ENTRIES SHOWN >>

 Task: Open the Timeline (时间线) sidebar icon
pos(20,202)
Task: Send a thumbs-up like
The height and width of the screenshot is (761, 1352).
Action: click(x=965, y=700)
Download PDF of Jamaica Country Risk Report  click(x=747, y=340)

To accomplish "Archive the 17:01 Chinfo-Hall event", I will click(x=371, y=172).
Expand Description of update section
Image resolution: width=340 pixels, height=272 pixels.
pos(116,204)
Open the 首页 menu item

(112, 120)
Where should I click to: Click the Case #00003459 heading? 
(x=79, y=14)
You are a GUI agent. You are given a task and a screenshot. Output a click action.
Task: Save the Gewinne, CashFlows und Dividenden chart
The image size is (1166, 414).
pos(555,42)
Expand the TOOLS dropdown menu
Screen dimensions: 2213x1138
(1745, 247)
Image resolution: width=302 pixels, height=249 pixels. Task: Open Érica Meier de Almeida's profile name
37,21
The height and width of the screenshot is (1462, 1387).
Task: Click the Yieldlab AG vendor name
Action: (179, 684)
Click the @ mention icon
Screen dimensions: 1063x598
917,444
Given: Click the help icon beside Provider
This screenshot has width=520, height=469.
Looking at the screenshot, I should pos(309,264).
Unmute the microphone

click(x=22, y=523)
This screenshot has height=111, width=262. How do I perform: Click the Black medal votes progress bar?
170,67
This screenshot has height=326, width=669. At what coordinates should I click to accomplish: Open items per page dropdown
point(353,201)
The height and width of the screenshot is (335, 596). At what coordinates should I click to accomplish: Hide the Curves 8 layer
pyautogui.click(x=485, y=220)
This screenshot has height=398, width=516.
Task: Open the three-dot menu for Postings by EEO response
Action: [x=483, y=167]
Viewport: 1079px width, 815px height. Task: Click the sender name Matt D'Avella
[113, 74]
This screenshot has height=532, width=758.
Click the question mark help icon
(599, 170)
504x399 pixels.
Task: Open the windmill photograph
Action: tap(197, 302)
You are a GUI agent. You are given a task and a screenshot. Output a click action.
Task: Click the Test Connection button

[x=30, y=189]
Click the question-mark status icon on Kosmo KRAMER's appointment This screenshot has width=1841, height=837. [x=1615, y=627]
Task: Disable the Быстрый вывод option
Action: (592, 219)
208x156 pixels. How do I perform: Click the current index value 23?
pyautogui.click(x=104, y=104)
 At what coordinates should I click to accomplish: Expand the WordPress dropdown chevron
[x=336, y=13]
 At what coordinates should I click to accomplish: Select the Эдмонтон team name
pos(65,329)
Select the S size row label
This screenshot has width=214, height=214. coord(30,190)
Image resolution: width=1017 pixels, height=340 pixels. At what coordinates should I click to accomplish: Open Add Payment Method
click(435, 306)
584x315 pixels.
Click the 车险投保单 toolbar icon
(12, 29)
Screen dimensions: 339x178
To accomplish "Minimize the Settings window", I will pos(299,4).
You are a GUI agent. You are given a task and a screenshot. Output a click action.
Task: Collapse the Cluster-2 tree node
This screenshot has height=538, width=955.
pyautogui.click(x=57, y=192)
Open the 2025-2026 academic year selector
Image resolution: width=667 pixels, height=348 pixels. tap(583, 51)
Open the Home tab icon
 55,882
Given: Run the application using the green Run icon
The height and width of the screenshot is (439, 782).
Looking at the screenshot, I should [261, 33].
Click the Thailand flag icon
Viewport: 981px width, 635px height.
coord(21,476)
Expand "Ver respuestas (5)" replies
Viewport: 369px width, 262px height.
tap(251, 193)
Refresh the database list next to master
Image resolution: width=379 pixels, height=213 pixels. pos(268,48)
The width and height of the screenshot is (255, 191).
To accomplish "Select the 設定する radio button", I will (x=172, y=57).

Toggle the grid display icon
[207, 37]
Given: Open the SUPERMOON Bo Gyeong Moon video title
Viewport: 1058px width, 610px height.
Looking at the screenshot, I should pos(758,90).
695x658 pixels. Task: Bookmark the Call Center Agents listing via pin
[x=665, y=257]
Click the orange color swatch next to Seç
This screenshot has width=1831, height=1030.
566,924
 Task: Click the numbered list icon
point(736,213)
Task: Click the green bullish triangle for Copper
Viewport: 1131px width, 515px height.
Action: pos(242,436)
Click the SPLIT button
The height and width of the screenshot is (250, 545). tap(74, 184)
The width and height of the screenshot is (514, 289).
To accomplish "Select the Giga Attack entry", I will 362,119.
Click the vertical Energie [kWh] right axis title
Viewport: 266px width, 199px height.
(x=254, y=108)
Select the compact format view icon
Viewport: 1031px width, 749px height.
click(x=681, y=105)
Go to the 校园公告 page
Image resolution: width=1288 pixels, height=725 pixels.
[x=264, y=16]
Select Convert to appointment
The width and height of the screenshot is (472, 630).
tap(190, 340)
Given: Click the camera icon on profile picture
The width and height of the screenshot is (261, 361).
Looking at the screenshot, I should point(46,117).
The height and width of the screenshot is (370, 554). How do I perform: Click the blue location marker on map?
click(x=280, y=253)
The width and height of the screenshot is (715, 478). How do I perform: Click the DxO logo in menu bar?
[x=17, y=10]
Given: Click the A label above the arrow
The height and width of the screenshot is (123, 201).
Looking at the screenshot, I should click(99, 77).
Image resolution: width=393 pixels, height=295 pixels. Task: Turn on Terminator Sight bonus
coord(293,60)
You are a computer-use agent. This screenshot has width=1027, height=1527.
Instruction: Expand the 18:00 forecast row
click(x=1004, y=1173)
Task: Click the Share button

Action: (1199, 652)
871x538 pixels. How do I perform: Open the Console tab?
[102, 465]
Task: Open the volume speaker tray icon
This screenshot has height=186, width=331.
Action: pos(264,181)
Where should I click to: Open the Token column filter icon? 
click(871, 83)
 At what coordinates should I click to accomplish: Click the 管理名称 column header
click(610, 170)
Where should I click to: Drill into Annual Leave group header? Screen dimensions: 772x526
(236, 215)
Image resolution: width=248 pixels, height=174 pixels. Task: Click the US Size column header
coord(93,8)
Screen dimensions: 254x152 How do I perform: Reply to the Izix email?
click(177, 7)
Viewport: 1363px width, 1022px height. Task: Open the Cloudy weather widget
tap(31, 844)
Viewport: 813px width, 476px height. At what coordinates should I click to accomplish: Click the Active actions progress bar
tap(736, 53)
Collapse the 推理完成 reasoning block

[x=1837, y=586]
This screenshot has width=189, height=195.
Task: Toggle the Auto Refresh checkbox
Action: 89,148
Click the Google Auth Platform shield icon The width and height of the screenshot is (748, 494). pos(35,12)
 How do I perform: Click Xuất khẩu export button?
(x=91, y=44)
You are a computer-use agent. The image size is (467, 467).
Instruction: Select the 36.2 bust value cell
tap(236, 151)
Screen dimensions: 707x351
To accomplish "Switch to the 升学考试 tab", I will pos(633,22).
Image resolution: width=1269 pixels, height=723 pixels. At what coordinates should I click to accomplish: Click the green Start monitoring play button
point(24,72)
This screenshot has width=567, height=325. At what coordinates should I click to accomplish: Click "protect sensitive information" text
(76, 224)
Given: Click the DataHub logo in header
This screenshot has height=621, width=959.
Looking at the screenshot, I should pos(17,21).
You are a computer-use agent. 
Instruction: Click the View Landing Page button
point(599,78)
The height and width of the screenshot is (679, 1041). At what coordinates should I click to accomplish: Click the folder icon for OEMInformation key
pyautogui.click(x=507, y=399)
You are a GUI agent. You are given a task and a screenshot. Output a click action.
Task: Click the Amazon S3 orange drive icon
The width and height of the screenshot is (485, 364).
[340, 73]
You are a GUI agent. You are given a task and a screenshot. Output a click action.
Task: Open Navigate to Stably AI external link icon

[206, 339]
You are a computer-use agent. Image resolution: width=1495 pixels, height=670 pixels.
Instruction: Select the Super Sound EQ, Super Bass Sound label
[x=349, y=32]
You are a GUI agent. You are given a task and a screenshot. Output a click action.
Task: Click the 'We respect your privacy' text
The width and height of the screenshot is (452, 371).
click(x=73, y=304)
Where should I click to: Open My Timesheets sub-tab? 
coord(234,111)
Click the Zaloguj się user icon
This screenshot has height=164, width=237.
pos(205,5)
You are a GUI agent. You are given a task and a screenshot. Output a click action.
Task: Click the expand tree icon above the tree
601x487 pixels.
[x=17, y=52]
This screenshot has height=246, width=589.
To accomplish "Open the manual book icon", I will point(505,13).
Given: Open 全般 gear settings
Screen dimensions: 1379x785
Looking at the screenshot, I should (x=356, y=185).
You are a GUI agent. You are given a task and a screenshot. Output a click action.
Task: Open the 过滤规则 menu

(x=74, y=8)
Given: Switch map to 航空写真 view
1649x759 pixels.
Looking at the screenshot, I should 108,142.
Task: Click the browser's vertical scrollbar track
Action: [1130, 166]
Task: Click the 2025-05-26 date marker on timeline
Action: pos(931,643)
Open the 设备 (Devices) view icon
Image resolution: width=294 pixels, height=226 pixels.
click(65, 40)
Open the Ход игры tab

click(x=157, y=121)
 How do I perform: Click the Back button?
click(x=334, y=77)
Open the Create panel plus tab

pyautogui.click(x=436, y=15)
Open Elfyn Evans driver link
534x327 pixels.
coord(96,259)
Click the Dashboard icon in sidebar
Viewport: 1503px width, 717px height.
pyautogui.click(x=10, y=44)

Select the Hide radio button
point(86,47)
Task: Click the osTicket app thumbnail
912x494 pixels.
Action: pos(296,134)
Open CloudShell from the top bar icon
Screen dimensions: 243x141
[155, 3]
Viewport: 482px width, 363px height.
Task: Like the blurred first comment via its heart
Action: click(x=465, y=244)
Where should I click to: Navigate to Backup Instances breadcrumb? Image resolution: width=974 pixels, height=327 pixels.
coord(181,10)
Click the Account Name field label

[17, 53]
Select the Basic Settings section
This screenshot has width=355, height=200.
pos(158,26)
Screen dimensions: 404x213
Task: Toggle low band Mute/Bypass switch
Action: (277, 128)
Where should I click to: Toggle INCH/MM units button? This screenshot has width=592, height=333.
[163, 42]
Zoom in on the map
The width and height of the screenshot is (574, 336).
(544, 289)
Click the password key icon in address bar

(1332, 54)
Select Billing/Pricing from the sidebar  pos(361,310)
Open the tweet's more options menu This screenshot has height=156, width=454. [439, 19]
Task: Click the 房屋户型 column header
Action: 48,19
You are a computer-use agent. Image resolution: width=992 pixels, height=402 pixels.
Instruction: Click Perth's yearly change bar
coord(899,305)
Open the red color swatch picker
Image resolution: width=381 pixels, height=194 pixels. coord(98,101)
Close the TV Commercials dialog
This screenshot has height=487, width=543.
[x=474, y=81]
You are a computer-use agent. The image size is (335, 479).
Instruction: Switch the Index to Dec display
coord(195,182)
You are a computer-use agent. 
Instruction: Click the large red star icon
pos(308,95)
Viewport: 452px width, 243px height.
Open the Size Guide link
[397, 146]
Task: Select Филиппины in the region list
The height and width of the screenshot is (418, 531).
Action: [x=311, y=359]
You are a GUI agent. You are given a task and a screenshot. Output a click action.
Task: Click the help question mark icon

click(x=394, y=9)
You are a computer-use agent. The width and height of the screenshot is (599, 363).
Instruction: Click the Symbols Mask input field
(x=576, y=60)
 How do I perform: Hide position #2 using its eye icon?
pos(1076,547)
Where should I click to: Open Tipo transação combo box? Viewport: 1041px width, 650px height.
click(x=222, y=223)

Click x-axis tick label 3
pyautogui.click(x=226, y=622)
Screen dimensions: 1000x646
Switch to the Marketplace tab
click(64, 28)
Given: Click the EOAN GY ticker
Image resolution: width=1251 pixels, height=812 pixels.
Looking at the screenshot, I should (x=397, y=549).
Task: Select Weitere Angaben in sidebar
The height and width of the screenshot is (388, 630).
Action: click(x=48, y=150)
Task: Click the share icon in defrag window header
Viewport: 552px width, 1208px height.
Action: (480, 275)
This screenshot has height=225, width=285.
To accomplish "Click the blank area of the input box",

EXERCISE >> Set down the data above exactly as they appear, from the line containing "695x658 pixels. Task: Bookmark" up to and including the line containing "coord(93,8)".

IN RESPONSE >>
695x658 pixels. Task: Bookmark the Call Center Agents listing via pin
[x=665, y=257]
Click the orange color swatch next to Seç
This screenshot has width=1831, height=1030.
566,924
 Task: Click the numbered list icon
point(736,213)
Task: Click the green bullish triangle for Copper
Viewport: 1131px width, 515px height.
Action: pos(242,436)
Click the SPLIT button
The height and width of the screenshot is (250, 545). tap(74, 184)
The width and height of the screenshot is (514, 289).
To accomplish "Select the Giga Attack entry", I will 362,119.
Click the vertical Energie [kWh] right axis title
Viewport: 266px width, 199px height.
(x=254, y=108)
Select the compact format view icon
Viewport: 1031px width, 749px height.
click(x=681, y=105)
Go to the 校园公告 page
Image resolution: width=1288 pixels, height=725 pixels.
[x=264, y=16]
Select Convert to appointment
The width and height of the screenshot is (472, 630).
tap(190, 340)
Given: Click the camera icon on profile picture
The width and height of the screenshot is (261, 361).
Looking at the screenshot, I should point(46,117).
The height and width of the screenshot is (370, 554). How do I perform: Click the blue location marker on map?
click(x=280, y=253)
The width and height of the screenshot is (715, 478). How do I perform: Click the DxO logo in menu bar?
[x=17, y=10]
Given: Click the A label above the arrow
The height and width of the screenshot is (123, 201).
Looking at the screenshot, I should click(99, 77).
Image resolution: width=393 pixels, height=295 pixels. Task: Turn on Terminator Sight bonus
coord(293,60)
You are a computer-use agent. This screenshot has width=1027, height=1527.
Instruction: Expand the 18:00 forecast row
click(x=1004, y=1173)
Task: Click the Share button

Action: (1199, 652)
871x538 pixels. How do I perform: Open the Console tab?
[102, 465]
Task: Open the volume speaker tray icon
This screenshot has height=186, width=331.
Action: pos(264,181)
Where should I click to: Open the Token column filter icon? 
click(871, 83)
 At what coordinates should I click to accomplish: Click the 管理名称 column header
click(610, 170)
Where should I click to: Drill into Annual Leave group header? Screen dimensions: 772x526
(236, 215)
Image resolution: width=248 pixels, height=174 pixels. Task: Click the US Size column header
coord(93,8)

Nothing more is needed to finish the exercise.